Execution > Strategy
“Less talking and more doing” is the simple trick to getting more done. What starts out as a strategic thinking exercise, often translates into procrastination, and eventually leads to some ideas never seeing the light of day. And therefore, execution will always trump strategy – average ideas with great execution tend to perform better than great ideas with average execution. At Mindhouse, we take out time once a week to discuss our ideas & goals – and the rest of the week we pursue and execute those ideas relentlessly. Some work and some don’t, but at the end of the week, we’ve gotten something done, instead of sitting on a compilation of ideas.
Build adaptability into your Brand
Startups are exciting – business priorities and directions can change periodically. It’s important to understand that the brand must evolve with the business. Having worked on the brand side for large organizations, I’d been conditioned to function as a policeman to protect a rigid brand definition – usually outlined in a multi-pager brand manual. However, as we embark on this journey towards creating a category & brand from scratch in the mental wellness space, every day comes with its learnings on what works and what doesn’t. These learnings are pointless if we don’t incorporate them into how we communicate – our messaging, creatives and brand. As we learn new things about our users everyday, the brand must adapt; thereby shifting my priority from ‘gate-keeping’ for the brand to ‘creating & adapting’ it.
Make ‘haste’ while the sun shines!
During my advertising days, for a mid-size brand campaign, we’d generally spend a month or two on consumer research, another month on planning, a month for execution and approvals and then launch – the average cycle being 3-6 months long. Some brands took even more time. For example, for a global home furnishing brand entering the Indian market, we spent over 18 months from the day we pitched for the account, until the day the first communications were rolled out. The ads, of course, were stellar. 🙂
In contrast, we conceptualized and wrote our first brand film for Mindhouse (Winner’s Mindset) in 3-4 days, and completed production and editing in 1 week. I believe we did a pretty good job of it too! Not every campaign needs to be created in 2 weeks, but at a startup, a good campaign today is far more valuable than a Cannes winner next year – horses for courses, you see.
Organic marketing trumps paid media (at least initially)
Post the COVID-induced lockdown, our operations & content teams were quick to pivot all our studio classes to our app in just 1 week, and we needed to figure out how to start getting users onto the platform. As a new brand selectively known only in Gurugram, we had to become accessible and known nationwide overnight.

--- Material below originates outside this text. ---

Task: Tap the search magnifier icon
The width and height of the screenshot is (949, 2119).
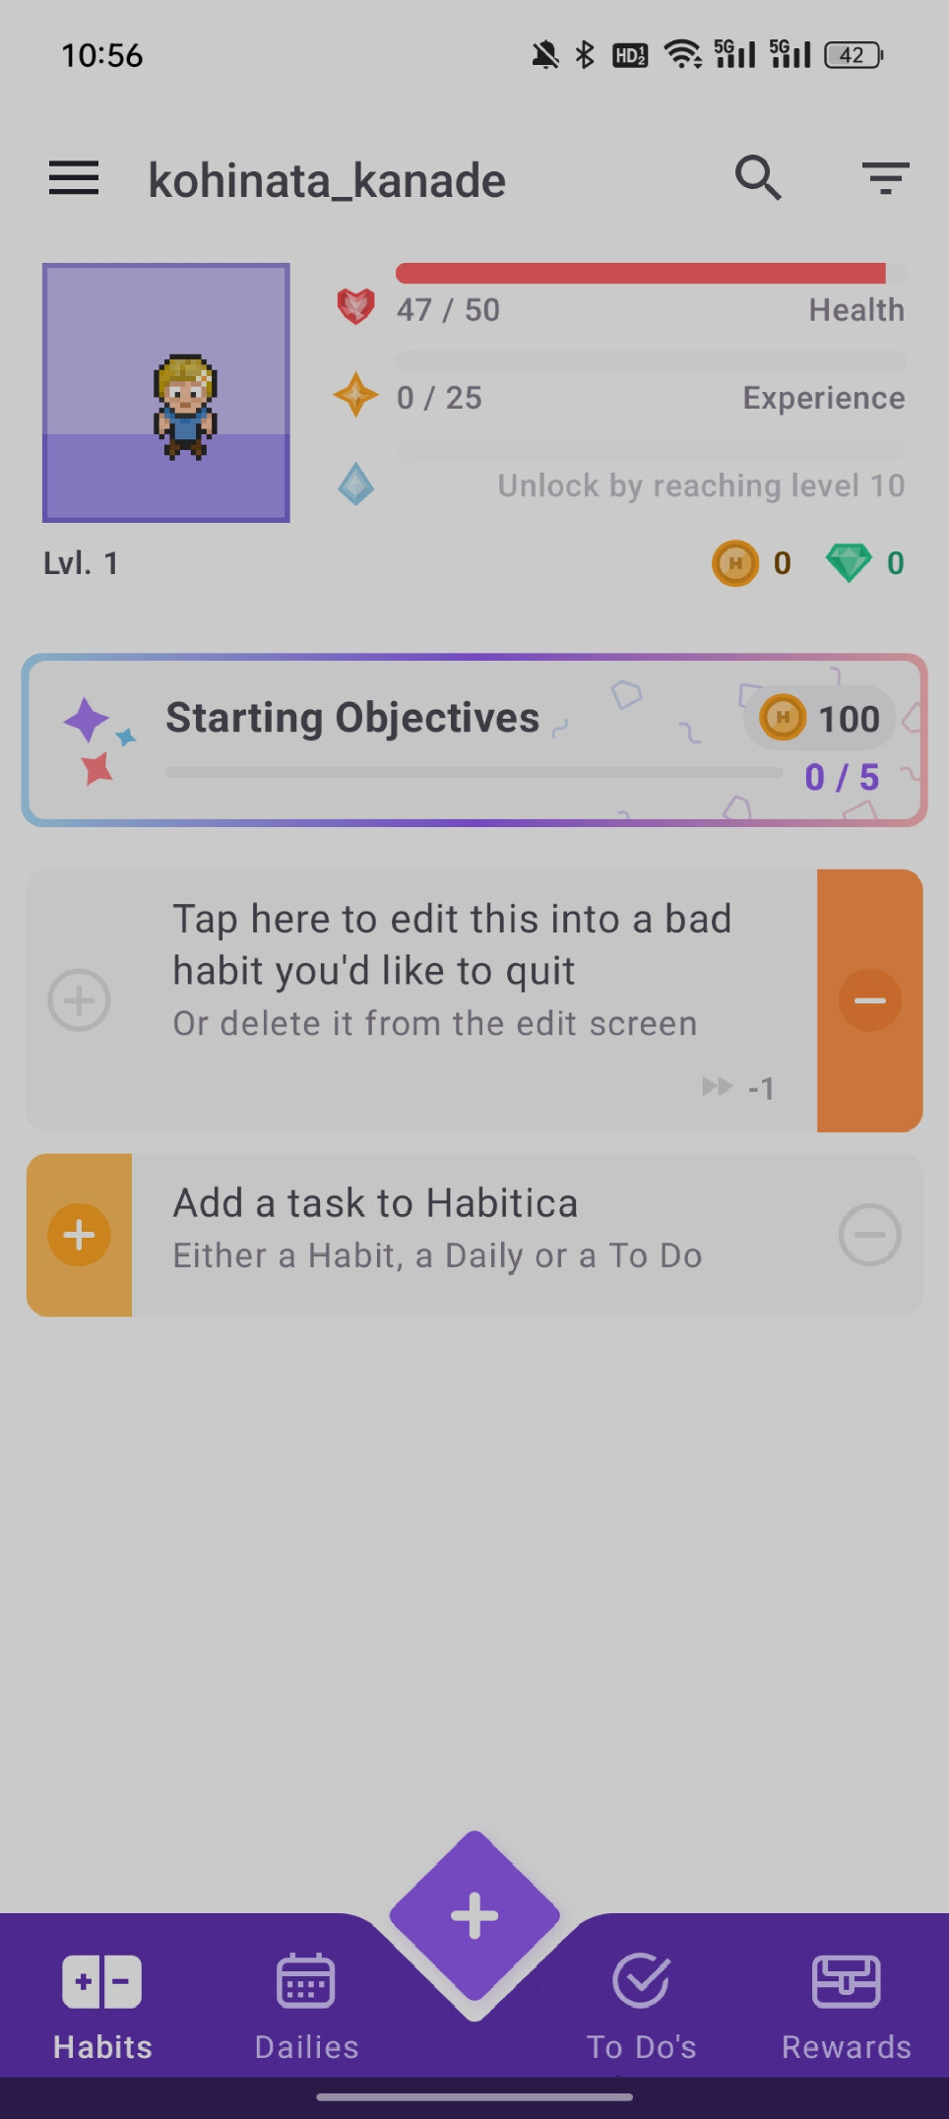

Instead of initiating a media blitzkrieg and spending heavily on advertising, we decided to undertake multiple organic partnerships to help get the word out. On the B2C side, we identified relevant brands with highly engaged following, and partnered with them to further the mental wellness cause and introduce Mindhouse to their customer base. Not only did this help us build awareness, but it also allowed us to acquire a very relevant and targeted user base. On the B2B front, we reached out to HR representatives at organizations, and rolled out access to our app for their employees, to help them through the difficult times. Over the last 6 months, we’ve partnered with 200+ consumer brands, and currently work with 600+ companies to offer our services. Essentially, we acquired our first 50,000 users without spending a dime on advertising.
Passion fuels persistence
As cliche as it sounds, your heart’s got to be in it, to be successful at a startup. While each person may have their own motivators, you have to feel invested in the cause or the vision to be able to go the extra mile when it’s crunch time. Personally, I’m passionate about making mental health solutions more accessible for everyone, and I consider it a great privilege to be able to contribute towards that cause every single day at work – it’s what keeps me going.